Koral et al. [8] studied 140 patients (68 embryonal tumors; 58 medulloblastomas, 10 AT/RT; 51 astrocytomas, 21 ependymomas) and could differentiate astrocytoma from ependymoma with 78% sensitivity and 78% specificity using an ADC ratio ≥1.8 and could differentiate embryonal tumors from ependymoma with 87% sensitivity and 83% specificity using an ADC ratio ≤1.2. They diagnosed 92% of embryonal tumors, 84% of astrocytomas, and 71.42% of ependymomas. In our study, the mean ADC ratios were found to be 1.95 ± 0.30, 1.50 ± 0.20, and 1.02 ± 0.30 for JPA, ependymoma, and medulloblastoma. Thus, we differentiated astrocytoma from ependymoma with 85.7% sensitivity and 90% specificity using an ADC ratio ≥1.7 and differentiated medulloblastoma from ependymoma with 100% sensitivity and 88.89% specificity using an ADC ratio ≤1.18.

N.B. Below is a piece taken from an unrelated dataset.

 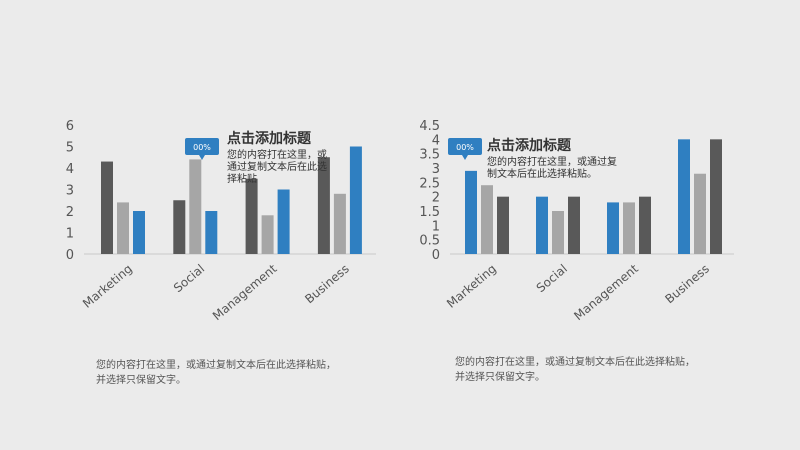 What do you see at coordinates (430, 242) in the screenshot?
I see `right-y-tick: 0.5` at bounding box center [430, 242].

There are some limitations in this study. First, this is a retrospective study. Two MR scanners with the same field strength were used to acquire the images. However, we used the same optimized protocol, so ADC maps were considered standard. Second, we had only one patient with an AT/RT diagnosis: for this reason the case was excluded from the study. Finally, the patient cohort was relatively small: further studies with larger patient populations are needed in the future.

In conclusion, ADC ratios can be used in the differential diagnosis of JPA, ependymoma and medulloblastoma, which are the most frequent pediatric posterior fossa tumors in pediatric patients, with high specificity and sensitivity.